◆ Exercise
Take every line of the material and reproduce it exactly.

◆ Source material
┌──

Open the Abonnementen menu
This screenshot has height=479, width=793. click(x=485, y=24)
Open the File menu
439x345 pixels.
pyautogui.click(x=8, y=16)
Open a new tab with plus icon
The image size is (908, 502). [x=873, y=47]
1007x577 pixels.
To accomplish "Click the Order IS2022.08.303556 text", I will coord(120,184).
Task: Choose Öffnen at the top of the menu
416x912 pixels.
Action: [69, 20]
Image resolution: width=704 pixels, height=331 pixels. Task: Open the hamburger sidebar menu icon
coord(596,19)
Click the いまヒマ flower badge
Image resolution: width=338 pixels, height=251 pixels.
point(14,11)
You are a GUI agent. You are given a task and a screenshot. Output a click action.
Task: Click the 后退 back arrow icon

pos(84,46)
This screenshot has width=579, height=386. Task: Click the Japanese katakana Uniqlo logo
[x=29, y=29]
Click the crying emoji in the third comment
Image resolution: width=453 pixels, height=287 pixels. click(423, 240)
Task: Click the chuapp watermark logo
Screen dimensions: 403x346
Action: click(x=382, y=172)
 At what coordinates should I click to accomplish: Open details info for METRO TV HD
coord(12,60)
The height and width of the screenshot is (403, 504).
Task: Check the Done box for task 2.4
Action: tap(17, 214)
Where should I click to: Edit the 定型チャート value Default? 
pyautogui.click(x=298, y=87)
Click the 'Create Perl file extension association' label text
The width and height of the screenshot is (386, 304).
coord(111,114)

└──

◆ Your response
Open the Abonnementen menu
This screenshot has height=479, width=793. click(x=485, y=24)
Open the File menu
439x345 pixels.
pyautogui.click(x=8, y=16)
Open a new tab with plus icon
The image size is (908, 502). [x=873, y=47]
1007x577 pixels.
To accomplish "Click the Order IS2022.08.303556 text", I will coord(120,184).
Task: Choose Öffnen at the top of the menu
416x912 pixels.
Action: [69, 20]
Image resolution: width=704 pixels, height=331 pixels. Task: Open the hamburger sidebar menu icon
coord(596,19)
Click the いまヒマ flower badge
Image resolution: width=338 pixels, height=251 pixels.
point(14,11)
You are a GUI agent. You are given a task and a screenshot. Output a click action.
Task: Click the 后退 back arrow icon

pos(84,46)
This screenshot has width=579, height=386. Task: Click the Japanese katakana Uniqlo logo
[x=29, y=29]
Click the crying emoji in the third comment
Image resolution: width=453 pixels, height=287 pixels. click(423, 240)
Task: Click the chuapp watermark logo
Screen dimensions: 403x346
Action: click(x=382, y=172)
 At what coordinates should I click to accomplish: Open details info for METRO TV HD
coord(12,60)
The height and width of the screenshot is (403, 504).
Task: Check the Done box for task 2.4
Action: tap(17, 214)
Where should I click to: Edit the 定型チャート value Default? 
pyautogui.click(x=298, y=87)
Click the 'Create Perl file extension association' label text
The width and height of the screenshot is (386, 304).
coord(111,114)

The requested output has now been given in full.